Each story in this book broke my heart in its own specific way, and for that reason alone I will love Ted Chiang forever. The fact that these stories are also all technical masterpieces and paragons of the genre is really just icing. I can be dazzled by masterly writing, but it's poignance that will earn a slot on my "favorites" shelf.
I like to think that I read science fiction because it expands my mind. Exposes me to cutting-edge theories and unconventional ideas. Shows me the universe and all its possibilities in fascinating new lights. But while all of that is true, it isn't enough. I read science fiction because it shows me what it means to be human: by deforming and transforming the worlds and bodies and ideologies we inhabit today.
Ted Chiang is better than any other writer I’ve read at plumbing these dual possibilities of the genre, especially in the short-story format. In amazingly few pages, he crams more character development, intricate plotting, and whiz-bang Big Ideas than most authors manage to fit into an entire novel. And yet his stories never feel oversaturated. He has an incredible talent for making his point with devastating precision; every detail he reveals is illuminating and necessary. And so human.
Take
Division by Zero, which is about a math professor, Renee, whose life loses all meaning when she stumbles upon a proof that nullifies essentially all of mathematical theory. As she sinks into a deep and deadly depression, her husband Carl discovers the foundations of
his reality crumbling too. The story itself takes on the form of the ominous proof Renee writes, showing that one number is equivalent to all other numbers. Renee's and Carl's experiences are equivalent too, although their respective disillusionments can only break them further and further apart from each other.
”It’s a feeling I can’t convey to you. It was something that I believed deeply, implicitly, and it’s not true, and I’m the one who demonstrated it.”
It's a story for everyone who has ever lost faith in something they had once built their world upon, whether that be a religion, a career path, a self-concept, or a relationship.
Just eighteen pages long, and it devastated me.
Or take
Story of Your Life, the title track of this book and the inspiration for the movie
Arrival. Its involuted structure makes it difficult to summarize: past and future tucked up together, bleeding into each other, leaving all kinds of disoriented verb tenses in their wake. Learning an alien language, it turns out, can do that to your worldview. But it essentially asks the question: If you remembered your own inescapable future, with all of its heartbreak and all of its beauty, would there still be purpose in living it?
"Eventually, many years from now, I’ll be without your father, and without you… So I pay close attention, and note every detail.”
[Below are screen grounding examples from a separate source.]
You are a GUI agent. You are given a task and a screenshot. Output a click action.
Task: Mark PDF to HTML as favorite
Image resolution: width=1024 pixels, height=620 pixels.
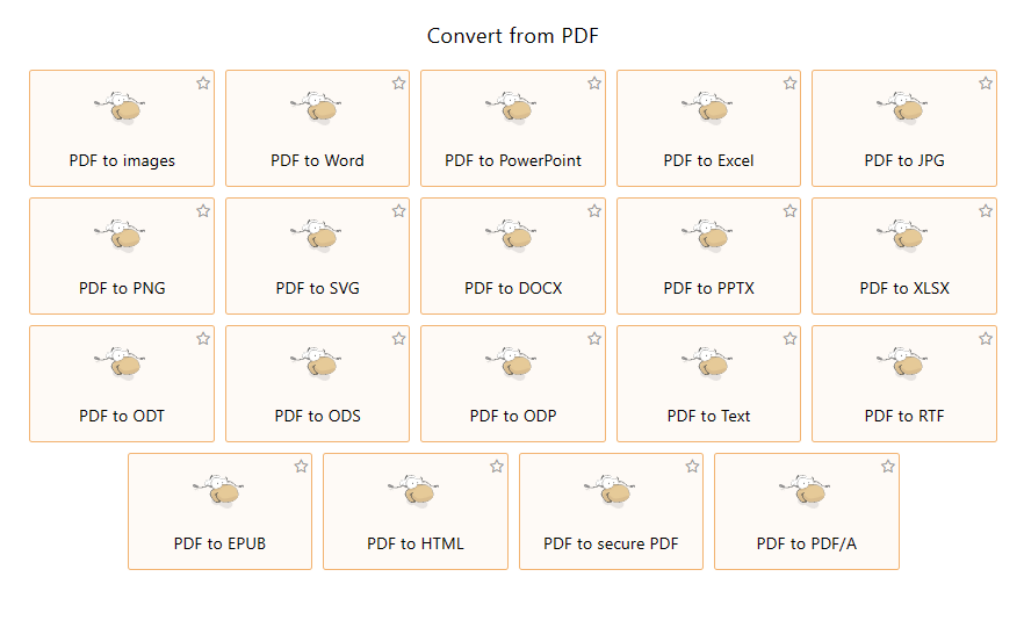coord(497,466)
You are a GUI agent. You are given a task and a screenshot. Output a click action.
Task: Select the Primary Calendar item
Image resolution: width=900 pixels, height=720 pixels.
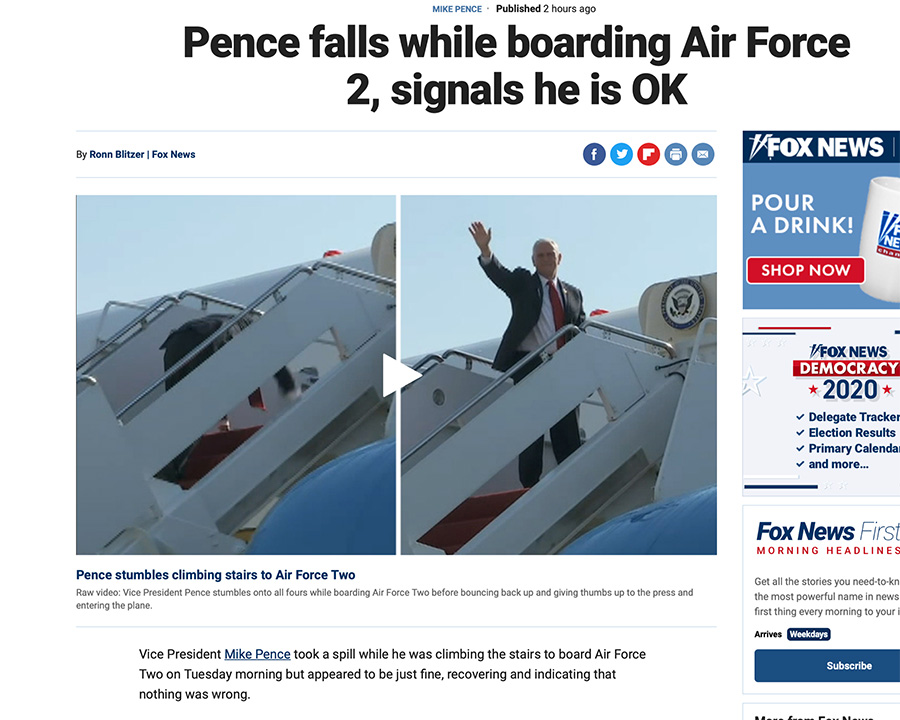click(x=854, y=448)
I read this one twice, and both times it left me a sore and sputtering wreck, broken up on the shoals of my terror of the future. But it is beautiful, and true, and it's the story I
needed to read at this point in my life.
Or take
Hell is the Absence of God, whose premise is that the Bible is literally, tangibly, and horrifyingly true. Angelic visitations are common "natural disasters", and tend to leave people dead, damaged, and/or devout. After Neil Fisk's wife is killed during an appearance of the angel Nathanael, Neil realizes that despite his rage and pain he must find a way to love God. Witnesses had seen Sarah's soul ascend to Heaven, so he knows that truly loving God is the only chance he has of getting to see her again.
"Sarah had been the greatest blessing of his life, and God had taken her away. Now he was expected to love Him for it? For Neil, it was like having a kidnapper demand love as ransom for his wife's return. Obedience he might have managed, but sincere, heartfelt love? That was a ransom he couldn't pay."
The premise of this one is sure to be questionable or offensive to many readers, but again, it was the kind of story I needed to read right now. And, like so many others in this book, it takes a basic idea (what would the world be like if Babylonian cosmology/18th-Century preformationism/Old-Testament theology were scientific fact?) and considers it in detailed depth and breadth, while still telling a compassionate, profound story at its core.
Or take Seventy-Two Letters, which isn't as emotional as the three I've just mentioned, but still left me completely gobsmacked by the end of it. This one is pure science fiction at its finest, weird and wonderful and unforgettable. It takes place in a world where the 18th-Century idea that sperm cells contain a tiny homunculus, while a mother's womb provides the "spark of life" necessary for human development, is scientifically accurate. As well, the mythical golems of Jewish folklore actually exist, and most automated tasks are completed using automatons programmed with 72-letter Hebrew phrases. When scientists discover that human spermatozoa contain only a few more generations of human life, they must rush to find a new way of propagating the species.
This story is completely bizarre, and I was riveted. I had never read anything quite like it, couldn't predict any of the directions it took, and each new idea it presented hit me like a revelation. It's just beautifully done.
This review is getting long, so I won't keep singling out each story. But they are all incredible. I have never agreed more with a back-cover blurb than Cory Doctorow's "Each of those stories is a goddamned jewel."
Yes. Multifaceted and shining. I can't stop thinking about them.